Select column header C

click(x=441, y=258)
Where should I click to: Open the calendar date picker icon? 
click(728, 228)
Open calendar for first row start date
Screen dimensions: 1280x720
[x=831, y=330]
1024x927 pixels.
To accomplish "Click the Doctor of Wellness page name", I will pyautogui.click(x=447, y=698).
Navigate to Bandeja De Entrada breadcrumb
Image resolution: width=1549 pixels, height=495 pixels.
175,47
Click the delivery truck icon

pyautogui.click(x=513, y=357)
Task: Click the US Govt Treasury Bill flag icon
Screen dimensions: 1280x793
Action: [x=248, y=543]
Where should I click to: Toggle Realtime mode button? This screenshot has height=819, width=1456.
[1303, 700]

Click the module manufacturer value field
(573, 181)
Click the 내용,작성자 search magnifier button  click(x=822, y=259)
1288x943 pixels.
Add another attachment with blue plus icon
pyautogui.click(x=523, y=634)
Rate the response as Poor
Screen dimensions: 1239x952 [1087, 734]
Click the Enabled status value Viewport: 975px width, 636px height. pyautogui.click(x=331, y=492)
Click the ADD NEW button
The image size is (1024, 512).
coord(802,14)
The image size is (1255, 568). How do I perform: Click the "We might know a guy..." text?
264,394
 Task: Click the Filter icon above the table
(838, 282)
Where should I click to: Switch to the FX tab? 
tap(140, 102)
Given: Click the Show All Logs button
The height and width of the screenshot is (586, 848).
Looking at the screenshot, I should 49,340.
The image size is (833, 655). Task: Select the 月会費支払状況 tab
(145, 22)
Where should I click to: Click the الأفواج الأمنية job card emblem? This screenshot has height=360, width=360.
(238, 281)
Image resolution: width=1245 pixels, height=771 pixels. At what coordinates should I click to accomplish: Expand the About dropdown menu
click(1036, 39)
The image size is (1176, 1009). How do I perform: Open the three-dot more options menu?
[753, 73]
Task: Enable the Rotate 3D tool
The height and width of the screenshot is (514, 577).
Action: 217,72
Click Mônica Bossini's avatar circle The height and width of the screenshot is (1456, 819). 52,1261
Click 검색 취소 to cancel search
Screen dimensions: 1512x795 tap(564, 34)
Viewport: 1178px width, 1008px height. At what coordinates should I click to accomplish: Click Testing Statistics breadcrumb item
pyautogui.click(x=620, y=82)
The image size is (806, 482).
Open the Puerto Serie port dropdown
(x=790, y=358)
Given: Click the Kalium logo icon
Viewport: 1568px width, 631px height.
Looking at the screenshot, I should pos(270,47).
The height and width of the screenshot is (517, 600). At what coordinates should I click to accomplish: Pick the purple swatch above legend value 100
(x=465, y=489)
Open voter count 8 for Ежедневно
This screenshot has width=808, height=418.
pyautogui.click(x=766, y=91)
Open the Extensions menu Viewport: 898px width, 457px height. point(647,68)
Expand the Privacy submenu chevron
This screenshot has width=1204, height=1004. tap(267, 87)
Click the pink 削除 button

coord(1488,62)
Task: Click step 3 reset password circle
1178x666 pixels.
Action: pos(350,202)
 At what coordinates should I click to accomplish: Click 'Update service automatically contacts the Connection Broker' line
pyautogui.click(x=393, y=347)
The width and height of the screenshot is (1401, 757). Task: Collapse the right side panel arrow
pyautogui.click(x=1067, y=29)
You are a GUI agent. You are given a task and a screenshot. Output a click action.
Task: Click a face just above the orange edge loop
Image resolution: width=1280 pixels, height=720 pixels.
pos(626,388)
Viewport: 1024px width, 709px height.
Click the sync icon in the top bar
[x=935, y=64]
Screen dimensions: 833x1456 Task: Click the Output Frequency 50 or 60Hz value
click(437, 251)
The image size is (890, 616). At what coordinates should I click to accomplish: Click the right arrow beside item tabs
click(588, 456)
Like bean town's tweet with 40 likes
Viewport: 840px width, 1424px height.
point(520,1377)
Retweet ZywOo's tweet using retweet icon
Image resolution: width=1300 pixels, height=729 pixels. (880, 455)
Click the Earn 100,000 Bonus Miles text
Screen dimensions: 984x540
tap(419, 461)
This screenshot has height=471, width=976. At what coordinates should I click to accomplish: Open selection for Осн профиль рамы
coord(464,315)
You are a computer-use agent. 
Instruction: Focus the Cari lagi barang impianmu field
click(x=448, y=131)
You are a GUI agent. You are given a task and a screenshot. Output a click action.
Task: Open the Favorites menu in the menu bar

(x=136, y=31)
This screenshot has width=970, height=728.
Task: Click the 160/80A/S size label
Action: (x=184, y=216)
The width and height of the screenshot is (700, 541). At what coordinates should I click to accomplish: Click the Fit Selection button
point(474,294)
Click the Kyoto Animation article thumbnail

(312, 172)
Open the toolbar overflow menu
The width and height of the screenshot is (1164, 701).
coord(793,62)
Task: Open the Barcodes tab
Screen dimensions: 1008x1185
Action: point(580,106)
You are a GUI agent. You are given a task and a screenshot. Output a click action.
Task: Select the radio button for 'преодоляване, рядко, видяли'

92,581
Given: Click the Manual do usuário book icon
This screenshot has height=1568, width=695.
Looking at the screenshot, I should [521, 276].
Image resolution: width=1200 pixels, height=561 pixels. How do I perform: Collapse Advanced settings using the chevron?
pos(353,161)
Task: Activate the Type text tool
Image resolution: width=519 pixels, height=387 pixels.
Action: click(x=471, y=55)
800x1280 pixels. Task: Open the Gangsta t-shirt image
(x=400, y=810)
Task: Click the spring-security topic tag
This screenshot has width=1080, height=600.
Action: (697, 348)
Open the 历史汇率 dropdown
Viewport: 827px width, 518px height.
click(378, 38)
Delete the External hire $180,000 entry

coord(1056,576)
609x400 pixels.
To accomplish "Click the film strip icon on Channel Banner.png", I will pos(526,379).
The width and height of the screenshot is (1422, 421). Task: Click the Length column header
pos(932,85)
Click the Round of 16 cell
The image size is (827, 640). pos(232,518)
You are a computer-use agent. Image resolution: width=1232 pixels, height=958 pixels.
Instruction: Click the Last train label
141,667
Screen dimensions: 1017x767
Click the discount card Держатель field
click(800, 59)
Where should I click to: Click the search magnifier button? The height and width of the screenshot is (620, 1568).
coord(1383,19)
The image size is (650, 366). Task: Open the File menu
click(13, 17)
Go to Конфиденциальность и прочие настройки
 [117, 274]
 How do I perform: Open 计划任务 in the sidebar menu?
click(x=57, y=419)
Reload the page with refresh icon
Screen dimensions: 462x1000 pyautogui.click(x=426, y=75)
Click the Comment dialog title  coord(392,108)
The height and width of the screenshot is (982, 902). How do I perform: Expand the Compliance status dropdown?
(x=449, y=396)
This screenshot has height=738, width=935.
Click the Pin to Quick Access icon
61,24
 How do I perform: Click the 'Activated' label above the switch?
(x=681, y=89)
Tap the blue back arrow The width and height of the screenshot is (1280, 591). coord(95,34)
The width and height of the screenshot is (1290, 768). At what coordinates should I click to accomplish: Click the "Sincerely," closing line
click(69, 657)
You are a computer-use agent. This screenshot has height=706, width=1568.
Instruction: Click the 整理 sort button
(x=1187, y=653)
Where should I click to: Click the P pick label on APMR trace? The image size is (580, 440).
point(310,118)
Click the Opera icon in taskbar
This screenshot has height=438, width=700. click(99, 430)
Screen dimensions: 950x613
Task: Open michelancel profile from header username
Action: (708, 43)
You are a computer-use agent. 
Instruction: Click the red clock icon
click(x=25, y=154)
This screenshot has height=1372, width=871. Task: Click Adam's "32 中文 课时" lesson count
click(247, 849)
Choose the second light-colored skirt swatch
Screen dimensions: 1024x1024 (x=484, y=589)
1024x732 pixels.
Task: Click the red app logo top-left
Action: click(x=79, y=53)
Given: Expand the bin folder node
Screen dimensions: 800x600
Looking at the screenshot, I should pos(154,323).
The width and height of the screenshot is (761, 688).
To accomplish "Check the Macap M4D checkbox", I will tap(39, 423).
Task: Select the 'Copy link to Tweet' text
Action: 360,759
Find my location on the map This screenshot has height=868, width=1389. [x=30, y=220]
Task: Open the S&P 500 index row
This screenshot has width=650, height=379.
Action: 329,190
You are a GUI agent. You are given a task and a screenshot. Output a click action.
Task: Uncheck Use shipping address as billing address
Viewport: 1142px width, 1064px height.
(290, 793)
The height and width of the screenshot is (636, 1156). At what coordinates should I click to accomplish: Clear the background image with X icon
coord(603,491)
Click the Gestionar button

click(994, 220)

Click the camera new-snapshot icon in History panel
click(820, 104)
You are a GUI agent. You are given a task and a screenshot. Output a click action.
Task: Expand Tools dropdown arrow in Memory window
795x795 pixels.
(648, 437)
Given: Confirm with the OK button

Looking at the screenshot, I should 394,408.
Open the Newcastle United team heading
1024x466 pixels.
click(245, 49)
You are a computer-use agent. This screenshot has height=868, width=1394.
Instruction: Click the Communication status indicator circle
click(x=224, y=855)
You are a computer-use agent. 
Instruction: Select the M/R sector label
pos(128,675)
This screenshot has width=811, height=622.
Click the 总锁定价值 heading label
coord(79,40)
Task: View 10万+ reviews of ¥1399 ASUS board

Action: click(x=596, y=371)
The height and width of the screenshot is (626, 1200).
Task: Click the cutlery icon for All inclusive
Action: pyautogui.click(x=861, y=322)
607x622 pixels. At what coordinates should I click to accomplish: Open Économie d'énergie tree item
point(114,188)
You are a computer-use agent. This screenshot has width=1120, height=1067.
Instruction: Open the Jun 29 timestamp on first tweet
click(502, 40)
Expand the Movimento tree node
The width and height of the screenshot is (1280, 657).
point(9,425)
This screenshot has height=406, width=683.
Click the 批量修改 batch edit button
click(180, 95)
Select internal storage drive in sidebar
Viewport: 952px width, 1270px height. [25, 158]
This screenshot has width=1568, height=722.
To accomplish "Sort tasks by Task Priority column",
-*-*-
**What needs to be done**. Your answer should be the exact lines above from the one with "The width and height of the screenshot is (700, 541)." through the one with "Open the toolbar overflow menu", both included, and nothing besides.

**Solution to this exercise**.
The width and height of the screenshot is (700, 541). At what coordinates should I click to accomplish: Click the Fit Selection button
point(474,294)
Click the Kyoto Animation article thumbnail

(312, 172)
Open the toolbar overflow menu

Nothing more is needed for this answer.